Simplify: Merritt, who uses "blist" as a verb, said databases have never been easy enough to use for the average person. The closest example has been FileMaker, but that program was created for a desktop world. Blist is designed for the Internet, allowing users to share database information online from any browser.
Middle ground: Users create online databases and invite others to peruse, say, their wine list or DVD collection — much in the same way people are invited to visit a MySpace page. Predictably enough, this has prompted a new term: "social database."
Hooked on data: Merritt thinks blist will help people understand and organize information at their fingertips. "We are collecting data at an astronomical rate," he said. "People will start using blist and understand the connections between all the different bits of information. They will be able to get information through a structured query, which is a lot more precise than a Google search."

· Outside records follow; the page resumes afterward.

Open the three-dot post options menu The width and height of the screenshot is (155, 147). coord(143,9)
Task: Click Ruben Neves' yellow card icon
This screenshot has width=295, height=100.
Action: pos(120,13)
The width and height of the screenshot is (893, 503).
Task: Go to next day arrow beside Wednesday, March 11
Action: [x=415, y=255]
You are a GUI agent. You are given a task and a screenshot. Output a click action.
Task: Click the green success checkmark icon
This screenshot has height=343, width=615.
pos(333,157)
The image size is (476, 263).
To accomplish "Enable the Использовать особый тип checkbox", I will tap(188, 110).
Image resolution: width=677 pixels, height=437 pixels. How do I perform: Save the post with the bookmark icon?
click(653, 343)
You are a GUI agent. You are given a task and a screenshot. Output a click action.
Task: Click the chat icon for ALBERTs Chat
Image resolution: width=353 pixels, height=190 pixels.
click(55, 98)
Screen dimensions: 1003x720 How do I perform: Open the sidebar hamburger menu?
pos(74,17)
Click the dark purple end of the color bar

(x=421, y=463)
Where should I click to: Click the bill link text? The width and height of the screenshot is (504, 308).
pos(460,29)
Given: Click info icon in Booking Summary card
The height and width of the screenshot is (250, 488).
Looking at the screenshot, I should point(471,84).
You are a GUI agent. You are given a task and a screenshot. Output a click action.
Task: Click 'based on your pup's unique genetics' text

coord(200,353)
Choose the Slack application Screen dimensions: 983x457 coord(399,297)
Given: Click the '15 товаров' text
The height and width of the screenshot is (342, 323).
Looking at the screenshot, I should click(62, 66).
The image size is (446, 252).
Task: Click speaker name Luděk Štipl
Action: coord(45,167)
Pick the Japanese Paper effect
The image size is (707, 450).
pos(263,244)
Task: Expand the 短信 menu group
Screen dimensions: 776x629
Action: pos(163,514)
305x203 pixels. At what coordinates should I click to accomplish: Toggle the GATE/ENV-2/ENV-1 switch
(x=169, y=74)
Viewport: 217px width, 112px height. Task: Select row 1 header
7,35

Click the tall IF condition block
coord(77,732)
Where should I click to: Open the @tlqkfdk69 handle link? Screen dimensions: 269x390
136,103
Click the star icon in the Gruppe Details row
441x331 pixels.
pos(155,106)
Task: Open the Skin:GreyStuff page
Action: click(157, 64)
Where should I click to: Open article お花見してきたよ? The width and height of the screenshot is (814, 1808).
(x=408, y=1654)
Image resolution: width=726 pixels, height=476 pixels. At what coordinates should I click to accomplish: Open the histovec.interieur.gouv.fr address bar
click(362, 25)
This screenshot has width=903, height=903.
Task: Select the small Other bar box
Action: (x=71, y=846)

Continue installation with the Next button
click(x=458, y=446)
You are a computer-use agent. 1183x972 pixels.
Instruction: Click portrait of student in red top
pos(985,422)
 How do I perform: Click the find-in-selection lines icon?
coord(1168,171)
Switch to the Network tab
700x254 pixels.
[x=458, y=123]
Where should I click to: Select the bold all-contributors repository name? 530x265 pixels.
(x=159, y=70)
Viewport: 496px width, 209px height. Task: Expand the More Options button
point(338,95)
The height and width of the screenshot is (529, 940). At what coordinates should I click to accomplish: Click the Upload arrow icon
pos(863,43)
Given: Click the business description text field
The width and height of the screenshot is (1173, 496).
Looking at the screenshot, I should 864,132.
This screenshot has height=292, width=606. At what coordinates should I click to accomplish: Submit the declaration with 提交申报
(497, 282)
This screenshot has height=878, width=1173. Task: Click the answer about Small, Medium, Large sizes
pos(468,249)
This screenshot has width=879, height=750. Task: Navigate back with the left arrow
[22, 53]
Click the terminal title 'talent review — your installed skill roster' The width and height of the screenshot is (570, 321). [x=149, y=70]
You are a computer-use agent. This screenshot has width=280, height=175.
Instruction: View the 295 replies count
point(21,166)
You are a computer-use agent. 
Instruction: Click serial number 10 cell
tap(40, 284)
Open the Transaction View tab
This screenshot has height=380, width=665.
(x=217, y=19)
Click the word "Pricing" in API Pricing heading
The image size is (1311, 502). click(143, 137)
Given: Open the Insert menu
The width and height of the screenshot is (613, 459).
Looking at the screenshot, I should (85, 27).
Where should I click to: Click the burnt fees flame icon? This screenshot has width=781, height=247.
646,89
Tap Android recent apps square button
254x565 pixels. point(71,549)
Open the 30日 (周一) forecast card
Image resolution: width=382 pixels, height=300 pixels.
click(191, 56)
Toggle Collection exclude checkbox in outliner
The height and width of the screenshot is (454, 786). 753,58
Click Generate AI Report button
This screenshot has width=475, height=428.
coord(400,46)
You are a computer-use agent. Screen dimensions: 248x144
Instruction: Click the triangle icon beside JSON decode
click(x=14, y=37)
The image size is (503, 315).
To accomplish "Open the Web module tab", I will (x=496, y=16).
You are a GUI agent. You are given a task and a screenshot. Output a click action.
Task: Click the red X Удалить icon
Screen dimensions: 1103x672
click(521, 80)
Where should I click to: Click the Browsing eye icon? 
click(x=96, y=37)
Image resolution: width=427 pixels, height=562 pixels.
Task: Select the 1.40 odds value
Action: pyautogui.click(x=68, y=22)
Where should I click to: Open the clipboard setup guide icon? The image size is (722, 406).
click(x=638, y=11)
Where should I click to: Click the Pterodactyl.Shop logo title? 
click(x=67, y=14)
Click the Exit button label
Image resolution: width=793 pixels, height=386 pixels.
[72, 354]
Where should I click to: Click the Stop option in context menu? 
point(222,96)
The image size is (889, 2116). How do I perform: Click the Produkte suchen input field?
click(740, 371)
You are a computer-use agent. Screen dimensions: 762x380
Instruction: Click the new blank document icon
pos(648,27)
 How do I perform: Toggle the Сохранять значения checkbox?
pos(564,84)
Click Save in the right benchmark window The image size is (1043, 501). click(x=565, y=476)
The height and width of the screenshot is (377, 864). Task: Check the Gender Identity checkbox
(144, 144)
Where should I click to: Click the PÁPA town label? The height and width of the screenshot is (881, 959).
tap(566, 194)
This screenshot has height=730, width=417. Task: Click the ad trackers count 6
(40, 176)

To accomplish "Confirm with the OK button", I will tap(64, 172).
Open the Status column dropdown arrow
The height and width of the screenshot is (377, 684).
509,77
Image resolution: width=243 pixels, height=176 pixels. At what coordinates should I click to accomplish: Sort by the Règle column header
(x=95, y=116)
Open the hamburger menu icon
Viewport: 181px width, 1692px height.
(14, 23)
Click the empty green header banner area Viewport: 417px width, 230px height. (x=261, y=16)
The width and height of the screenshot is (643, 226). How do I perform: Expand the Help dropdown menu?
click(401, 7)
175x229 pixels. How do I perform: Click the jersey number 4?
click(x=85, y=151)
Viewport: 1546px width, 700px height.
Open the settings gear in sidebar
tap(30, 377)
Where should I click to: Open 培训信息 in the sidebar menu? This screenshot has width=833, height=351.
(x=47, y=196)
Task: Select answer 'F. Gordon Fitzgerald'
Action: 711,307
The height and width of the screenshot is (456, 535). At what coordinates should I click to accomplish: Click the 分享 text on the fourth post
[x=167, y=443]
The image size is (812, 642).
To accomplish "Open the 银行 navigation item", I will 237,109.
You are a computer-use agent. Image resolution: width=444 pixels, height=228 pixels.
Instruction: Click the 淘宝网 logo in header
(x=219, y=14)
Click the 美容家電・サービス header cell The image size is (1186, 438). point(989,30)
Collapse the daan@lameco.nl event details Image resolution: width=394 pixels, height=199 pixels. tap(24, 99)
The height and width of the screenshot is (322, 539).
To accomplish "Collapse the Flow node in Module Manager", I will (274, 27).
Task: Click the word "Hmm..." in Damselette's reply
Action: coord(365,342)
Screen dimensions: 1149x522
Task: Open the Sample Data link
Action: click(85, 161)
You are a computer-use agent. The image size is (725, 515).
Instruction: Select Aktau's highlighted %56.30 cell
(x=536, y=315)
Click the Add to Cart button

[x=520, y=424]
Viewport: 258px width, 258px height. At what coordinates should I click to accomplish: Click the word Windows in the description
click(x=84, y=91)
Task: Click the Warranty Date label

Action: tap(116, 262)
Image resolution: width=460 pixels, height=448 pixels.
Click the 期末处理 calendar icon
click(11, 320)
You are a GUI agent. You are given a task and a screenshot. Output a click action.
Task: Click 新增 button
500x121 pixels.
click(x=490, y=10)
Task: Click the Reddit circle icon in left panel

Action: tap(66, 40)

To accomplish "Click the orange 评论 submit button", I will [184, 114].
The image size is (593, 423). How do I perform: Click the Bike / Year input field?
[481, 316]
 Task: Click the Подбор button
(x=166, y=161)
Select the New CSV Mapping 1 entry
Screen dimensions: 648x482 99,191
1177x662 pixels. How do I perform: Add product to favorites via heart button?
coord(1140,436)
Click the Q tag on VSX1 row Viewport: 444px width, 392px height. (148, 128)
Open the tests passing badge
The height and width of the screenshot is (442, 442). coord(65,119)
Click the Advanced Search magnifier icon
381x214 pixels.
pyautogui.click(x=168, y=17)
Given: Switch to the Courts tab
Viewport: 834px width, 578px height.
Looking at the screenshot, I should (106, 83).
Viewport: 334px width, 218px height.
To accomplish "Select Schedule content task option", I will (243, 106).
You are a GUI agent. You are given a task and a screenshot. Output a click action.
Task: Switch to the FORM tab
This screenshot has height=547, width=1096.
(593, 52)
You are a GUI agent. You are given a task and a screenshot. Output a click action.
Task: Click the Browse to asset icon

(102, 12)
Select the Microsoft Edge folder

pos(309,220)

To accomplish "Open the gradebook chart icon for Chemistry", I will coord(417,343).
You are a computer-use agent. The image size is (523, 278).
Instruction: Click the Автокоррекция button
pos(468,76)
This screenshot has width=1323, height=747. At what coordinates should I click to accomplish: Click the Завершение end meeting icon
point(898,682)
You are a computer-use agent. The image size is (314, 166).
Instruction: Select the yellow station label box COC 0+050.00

Financials: The private company is self-funded for now, and may enter into an initial round of venture funding this year.
Employees: 8
Familiar template: We've heard this before: blist is free to the consumer, and will probably charge for premium services at a later date. This may include extra storage, export capabilities, offline data services and branding. In the meantime, the idea is to build a customer base around companies that need data services, where Microsoft Access may be overkill.
Data bassist: Merritt started his last company, MessageRite, in 2002 and sold it to Microsoft three years later. He said he has no such exit strategy planned for blist; he intends to stick with it for the long haul. "This market segment has tremendous potential," he said. "I want to be here to help it grow."